Upregulation of cardiac sarcolemmal NCX current by insulin involves XIP interaction domain

VILLA-ABRILLE MC; SIDOR A; O'ROURKE B

Long Beach, EEUU.

Congreso; Annual Meeting of the Biophysical Society and International Biophysics Congress; 2008

: The cardiac sarcolemmal Na+/Ca2+ exchanger (NCX) plays an important role in Ca2+ extrusion and is thus essential for Ca2+ homeostasis. The large cytoplasmic domain (f-loop) participates in the regulation of NCX by various intracellular factors. Previously, residues 562-679 of the f-loop were show to be determinants of NCX inhibition by exchanger inhibitory peptide (XIP) (Maack et al, Circ. Res. 2005). Here we show that deletion of the same region eliminates the enhancement of NCX current by insulin, which has been reported to alter myocardial contractility.

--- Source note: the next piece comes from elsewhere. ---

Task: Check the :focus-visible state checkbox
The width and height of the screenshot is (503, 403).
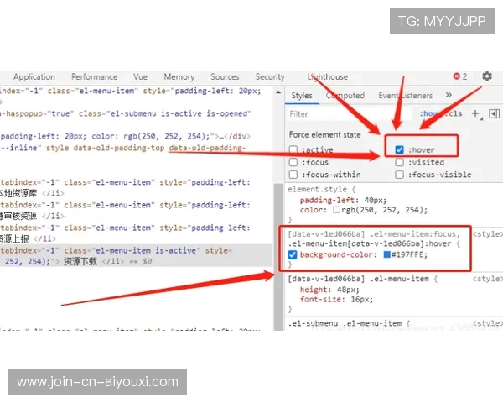Action: [400, 175]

NCX current (INCX) was measured in adult guinea pig myocytes, either freshly isolated (FM) or cultured for up to 48 hrs (CM), and in myocytes after adenoviral expression of canine NCX1.1 with the 562-670 f-loop deletion (NCXD562-679). INCX was recorded by whole-cell patch clamp as the Ni2+-sensitive current at 37°C with intracellular Ca2+ buffered. Insulin (1 microM) increased INCX (at +80mV) in FM (n=9) and in CM (n=6) by 110% and 64%, respectively (p<0.05). The effect of insulin was decreased in myocytes expressing NCXD562-679 (+42%; n=7; N.S.) when XIP was not included in the pipette solution, and was further suppressed (+11%; n=9; N.S.) when XIP (100 microM) was included to block any remaining native guinea-pig INCX. The insulin effect on INCX was only partially inhibited by wortmannin (100nM), suggesting that the mechanism involves additional pathways besides phosphatidylinositol-3-kinase activation. The finding that the 562-679 f-loop domain is implicated in both XIP and receptor-mediated modulation of NCX highlight its important role in acute physiological or pathophysiological regulation of Ca2+ balance in the heart.